Stored dataset items:
=-=-=-=-=

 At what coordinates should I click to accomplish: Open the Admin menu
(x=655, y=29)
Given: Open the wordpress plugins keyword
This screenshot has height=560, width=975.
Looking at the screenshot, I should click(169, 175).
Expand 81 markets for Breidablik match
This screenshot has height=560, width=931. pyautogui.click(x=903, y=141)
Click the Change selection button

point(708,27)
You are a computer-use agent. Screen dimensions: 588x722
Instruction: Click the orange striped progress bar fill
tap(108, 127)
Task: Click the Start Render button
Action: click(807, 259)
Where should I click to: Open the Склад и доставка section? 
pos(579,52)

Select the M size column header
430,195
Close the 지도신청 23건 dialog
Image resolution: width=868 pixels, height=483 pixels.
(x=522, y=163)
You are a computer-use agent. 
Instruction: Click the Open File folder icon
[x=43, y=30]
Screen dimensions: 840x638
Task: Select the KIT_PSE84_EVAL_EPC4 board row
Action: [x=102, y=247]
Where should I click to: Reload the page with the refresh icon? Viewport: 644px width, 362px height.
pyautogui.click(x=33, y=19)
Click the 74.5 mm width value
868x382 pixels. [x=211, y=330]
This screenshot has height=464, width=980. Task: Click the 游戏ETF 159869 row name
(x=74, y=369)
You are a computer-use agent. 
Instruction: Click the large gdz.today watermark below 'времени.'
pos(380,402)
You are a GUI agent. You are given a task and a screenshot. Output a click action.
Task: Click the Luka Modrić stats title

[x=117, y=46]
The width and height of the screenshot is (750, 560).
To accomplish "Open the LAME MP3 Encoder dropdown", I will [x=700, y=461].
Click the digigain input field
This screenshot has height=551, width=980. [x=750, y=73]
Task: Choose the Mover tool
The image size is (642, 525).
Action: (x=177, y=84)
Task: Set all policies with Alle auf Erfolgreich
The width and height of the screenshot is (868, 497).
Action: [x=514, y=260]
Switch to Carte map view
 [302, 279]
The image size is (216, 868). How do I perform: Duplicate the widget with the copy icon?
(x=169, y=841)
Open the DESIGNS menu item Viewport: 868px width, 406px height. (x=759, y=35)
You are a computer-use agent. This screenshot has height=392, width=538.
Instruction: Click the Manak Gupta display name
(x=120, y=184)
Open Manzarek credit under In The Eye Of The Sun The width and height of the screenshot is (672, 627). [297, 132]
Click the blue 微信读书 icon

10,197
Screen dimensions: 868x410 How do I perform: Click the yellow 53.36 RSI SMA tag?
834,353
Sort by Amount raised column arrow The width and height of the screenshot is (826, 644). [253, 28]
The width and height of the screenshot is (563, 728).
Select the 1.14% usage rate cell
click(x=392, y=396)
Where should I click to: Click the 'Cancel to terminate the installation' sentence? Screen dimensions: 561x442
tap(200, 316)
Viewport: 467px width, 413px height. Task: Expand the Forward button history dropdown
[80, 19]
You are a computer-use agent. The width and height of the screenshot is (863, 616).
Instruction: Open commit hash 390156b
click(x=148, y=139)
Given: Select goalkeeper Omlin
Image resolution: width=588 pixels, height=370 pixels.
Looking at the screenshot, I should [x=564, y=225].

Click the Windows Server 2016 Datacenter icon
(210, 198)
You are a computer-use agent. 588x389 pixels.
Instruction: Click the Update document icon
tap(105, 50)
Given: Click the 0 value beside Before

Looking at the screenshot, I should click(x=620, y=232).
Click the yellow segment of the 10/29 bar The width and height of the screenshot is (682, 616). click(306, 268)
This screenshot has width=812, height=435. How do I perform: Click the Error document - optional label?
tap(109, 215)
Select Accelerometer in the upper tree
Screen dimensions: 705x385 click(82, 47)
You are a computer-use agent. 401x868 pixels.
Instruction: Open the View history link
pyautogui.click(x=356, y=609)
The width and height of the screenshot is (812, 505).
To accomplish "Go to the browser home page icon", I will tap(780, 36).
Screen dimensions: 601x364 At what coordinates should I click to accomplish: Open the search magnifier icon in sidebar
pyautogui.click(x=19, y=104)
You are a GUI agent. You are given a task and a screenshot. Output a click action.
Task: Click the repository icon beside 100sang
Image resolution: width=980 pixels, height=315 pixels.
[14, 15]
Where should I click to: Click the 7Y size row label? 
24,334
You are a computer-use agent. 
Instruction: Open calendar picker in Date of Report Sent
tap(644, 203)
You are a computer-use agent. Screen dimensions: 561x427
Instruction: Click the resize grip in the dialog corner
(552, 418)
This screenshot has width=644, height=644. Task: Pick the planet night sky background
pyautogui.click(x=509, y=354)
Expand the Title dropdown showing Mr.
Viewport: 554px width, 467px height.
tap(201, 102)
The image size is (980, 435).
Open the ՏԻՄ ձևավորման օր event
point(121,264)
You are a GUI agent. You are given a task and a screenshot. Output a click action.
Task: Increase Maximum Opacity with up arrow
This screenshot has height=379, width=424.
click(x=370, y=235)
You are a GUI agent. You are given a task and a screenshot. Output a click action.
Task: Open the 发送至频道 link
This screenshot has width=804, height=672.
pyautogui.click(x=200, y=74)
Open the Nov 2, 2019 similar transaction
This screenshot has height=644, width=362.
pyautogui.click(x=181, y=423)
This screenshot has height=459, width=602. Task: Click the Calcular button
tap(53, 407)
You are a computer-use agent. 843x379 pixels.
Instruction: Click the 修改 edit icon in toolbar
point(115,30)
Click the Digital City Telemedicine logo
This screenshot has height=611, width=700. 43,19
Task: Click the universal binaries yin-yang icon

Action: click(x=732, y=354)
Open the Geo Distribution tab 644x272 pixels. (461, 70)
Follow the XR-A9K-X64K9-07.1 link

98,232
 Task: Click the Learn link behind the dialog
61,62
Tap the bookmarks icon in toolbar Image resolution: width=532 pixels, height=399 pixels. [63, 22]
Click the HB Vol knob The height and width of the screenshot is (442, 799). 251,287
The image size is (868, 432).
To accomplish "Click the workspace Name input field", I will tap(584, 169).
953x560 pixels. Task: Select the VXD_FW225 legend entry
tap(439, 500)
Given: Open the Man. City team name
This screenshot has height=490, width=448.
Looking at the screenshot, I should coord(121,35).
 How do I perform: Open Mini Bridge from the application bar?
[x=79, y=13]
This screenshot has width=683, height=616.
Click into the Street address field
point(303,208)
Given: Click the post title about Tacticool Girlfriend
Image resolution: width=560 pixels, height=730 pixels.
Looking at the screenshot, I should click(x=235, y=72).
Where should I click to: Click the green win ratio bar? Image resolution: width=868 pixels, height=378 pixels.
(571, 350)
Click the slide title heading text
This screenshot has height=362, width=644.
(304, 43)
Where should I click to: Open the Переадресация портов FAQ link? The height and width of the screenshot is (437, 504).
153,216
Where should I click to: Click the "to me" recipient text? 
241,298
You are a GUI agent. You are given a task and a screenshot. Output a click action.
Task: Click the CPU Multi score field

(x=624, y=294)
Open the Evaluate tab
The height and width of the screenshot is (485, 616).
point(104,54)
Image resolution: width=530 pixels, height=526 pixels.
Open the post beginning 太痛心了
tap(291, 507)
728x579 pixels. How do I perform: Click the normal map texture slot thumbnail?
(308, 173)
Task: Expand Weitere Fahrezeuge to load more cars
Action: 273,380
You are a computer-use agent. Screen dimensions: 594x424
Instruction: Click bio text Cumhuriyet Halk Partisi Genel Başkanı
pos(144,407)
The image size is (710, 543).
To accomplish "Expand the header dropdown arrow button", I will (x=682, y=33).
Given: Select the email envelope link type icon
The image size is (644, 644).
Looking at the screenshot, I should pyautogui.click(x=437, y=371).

=-=-=-=-=

» **About this task**
Reproduce the data. Match each line exactly.

» **Task response**
 At what coordinates should I click to accomplish: Open the Admin menu
(x=655, y=29)
Given: Open the wordpress plugins keyword
This screenshot has height=560, width=975.
Looking at the screenshot, I should click(169, 175).
Expand 81 markets for Breidablik match
This screenshot has height=560, width=931. pyautogui.click(x=903, y=141)
Click the Change selection button

point(708,27)
You are a computer-use agent. Screen dimensions: 588x722
Instruction: Click the orange striped progress bar fill
tap(108, 127)
Task: Click the Start Render button
Action: click(807, 259)
Where should I click to: Open the Склад и доставка section? 
pos(579,52)

Select the M size column header
430,195
Close the 지도신청 23건 dialog
Image resolution: width=868 pixels, height=483 pixels.
(x=522, y=163)
You are a computer-use agent. 
Instruction: Click the Open File folder icon
[x=43, y=30]
Screen dimensions: 840x638
Task: Select the KIT_PSE84_EVAL_EPC4 board row
Action: [x=102, y=247]
Where should I click to: Reload the page with the refresh icon? Viewport: 644px width, 362px height.
pyautogui.click(x=33, y=19)
Click the 74.5 mm width value
868x382 pixels. [x=211, y=330]
This screenshot has height=464, width=980. Task: Click the 游戏ETF 159869 row name
(x=74, y=369)
You are a computer-use agent. 
Instruction: Click the large gdz.today watermark below 'времени.'
pos(380,402)
You are a GUI agent. You are given a task and a screenshot. Output a click action.
Task: Click the Luka Modrić stats title

[x=117, y=46]
The width and height of the screenshot is (750, 560).
To accomplish "Open the LAME MP3 Encoder dropdown", I will [x=700, y=461].
Click the digigain input field
This screenshot has height=551, width=980. [x=750, y=73]
Task: Choose the Mover tool
The image size is (642, 525).
Action: (x=177, y=84)
Task: Set all policies with Alle auf Erfolgreich
The width and height of the screenshot is (868, 497).
Action: [x=514, y=260]
Switch to Carte map view
 [302, 279]
The image size is (216, 868). How do I perform: Duplicate the widget with the copy icon?
(x=169, y=841)
Open the DESIGNS menu item Viewport: 868px width, 406px height. (x=759, y=35)
You are a computer-use agent. This screenshot has height=392, width=538.
Instruction: Click the Manak Gupta display name
(x=120, y=184)
Open Manzarek credit under In The Eye Of The Sun The width and height of the screenshot is (672, 627). [297, 132]
Click the blue 微信读书 icon

10,197
Screen dimensions: 868x410 How do I perform: Click the yellow 53.36 RSI SMA tag?
834,353
Sort by Amount raised column arrow The width and height of the screenshot is (826, 644). [253, 28]
The width and height of the screenshot is (563, 728).
Select the 1.14% usage rate cell
click(x=392, y=396)
Where should I click to: Click the 'Cancel to terminate the installation' sentence? Screen dimensions: 561x442
tap(200, 316)
Viewport: 467px width, 413px height. Task: Expand the Forward button history dropdown
[80, 19]
You are a computer-use agent. The width and height of the screenshot is (863, 616).
Instruction: Open commit hash 390156b
click(x=148, y=139)
Given: Select goalkeeper Omlin
Image resolution: width=588 pixels, height=370 pixels.
Looking at the screenshot, I should [x=564, y=225].

Click the Windows Server 2016 Datacenter icon
(210, 198)
You are a computer-use agent. 588x389 pixels.
Instruction: Click the Update document icon
tap(105, 50)
Given: Click the 0 value beside Before

Looking at the screenshot, I should click(x=620, y=232).
Click the yellow segment of the 10/29 bar The width and height of the screenshot is (682, 616). click(306, 268)
This screenshot has width=812, height=435. How do I perform: Click the Error document - optional label?
tap(109, 215)
Select Accelerometer in the upper tree
Screen dimensions: 705x385 click(82, 47)
You are a computer-use agent. 401x868 pixels.
Instruction: Open the View history link
pyautogui.click(x=356, y=609)
The width and height of the screenshot is (812, 505).
To accomplish "Go to the browser home page icon", I will tap(780, 36).
Screen dimensions: 601x364 At what coordinates should I click to accomplish: Open the search magnifier icon in sidebar
pyautogui.click(x=19, y=104)
You are a GUI agent. You are given a task and a screenshot. Output a click action.
Task: Click the repository icon beside 100sang
Image resolution: width=980 pixels, height=315 pixels.
[14, 15]
Where should I click to: Click the 7Y size row label? 
24,334
You are a computer-use agent. 
Instruction: Open calendar picker in Date of Report Sent
tap(644, 203)
You are a computer-use agent. Screen dimensions: 561x427
Instruction: Click the resize grip in the dialog corner
(552, 418)
This screenshot has width=644, height=644. Task: Pick the planet night sky background
pyautogui.click(x=509, y=354)
Expand the Title dropdown showing Mr.
Viewport: 554px width, 467px height.
tap(201, 102)
The image size is (980, 435).
Open the ՏԻՄ ձևավորման օր event
point(121,264)
You are a GUI agent. You are given a task and a screenshot. Output a click action.
Task: Increase Maximum Opacity with up arrow
This screenshot has height=379, width=424.
click(x=370, y=235)
You are a GUI agent. You are given a task and a screenshot. Output a click action.
Task: Open the 发送至频道 link
This screenshot has width=804, height=672.
pyautogui.click(x=200, y=74)
Open the Nov 2, 2019 similar transaction
This screenshot has height=644, width=362.
pyautogui.click(x=181, y=423)
This screenshot has height=459, width=602. Task: Click the Calcular button
tap(53, 407)
You are a computer-use agent. 843x379 pixels.
Instruction: Click the 修改 edit icon in toolbar
point(115,30)
Click the Digital City Telemedicine logo
This screenshot has height=611, width=700. 43,19
Task: Click the universal binaries yin-yang icon

Action: click(x=732, y=354)
Open the Geo Distribution tab 644x272 pixels. (461, 70)
Follow the XR-A9K-X64K9-07.1 link

98,232
 Task: Click the Learn link behind the dialog
61,62
Tap the bookmarks icon in toolbar Image resolution: width=532 pixels, height=399 pixels. [63, 22]
Click the HB Vol knob The height and width of the screenshot is (442, 799). 251,287
The image size is (868, 432).
To accomplish "Click the workspace Name input field", I will tap(584, 169).
953x560 pixels. Task: Select the VXD_FW225 legend entry
tap(439, 500)
Given: Open the Man. City team name
This screenshot has height=490, width=448.
Looking at the screenshot, I should coord(121,35).
 How do I perform: Open Mini Bridge from the application bar?
[x=79, y=13]
This screenshot has width=683, height=616.
Click into the Street address field
point(303,208)
Given: Click the post title about Tacticool Girlfriend
Image resolution: width=560 pixels, height=730 pixels.
Looking at the screenshot, I should click(x=235, y=72).
Where should I click to: Click the green win ratio bar? Image resolution: width=868 pixels, height=378 pixels.
(571, 350)
Click the slide title heading text
This screenshot has height=362, width=644.
(304, 43)
Where should I click to: Open the Переадресация портов FAQ link? The height and width of the screenshot is (437, 504).
153,216
Where should I click to: Click the "to me" recipient text? 
241,298
You are a GUI agent. You are given a task and a screenshot. Output a click action.
Task: Click the CPU Multi score field

(x=624, y=294)
Open the Evaluate tab
The height and width of the screenshot is (485, 616).
point(104,54)
Image resolution: width=530 pixels, height=526 pixels.
Open the post beginning 太痛心了
tap(291, 507)
728x579 pixels. How do I perform: Click the normal map texture slot thumbnail?
(308, 173)
Task: Expand Weitere Fahrezeuge to load more cars
Action: 273,380
You are a computer-use agent. Screen dimensions: 594x424
Instruction: Click bio text Cumhuriyet Halk Partisi Genel Başkanı
pos(144,407)
The image size is (710, 543).
To accomplish "Expand the header dropdown arrow button", I will (x=682, y=33).
Given: Select the email envelope link type icon
The image size is (644, 644).
Looking at the screenshot, I should pyautogui.click(x=437, y=371).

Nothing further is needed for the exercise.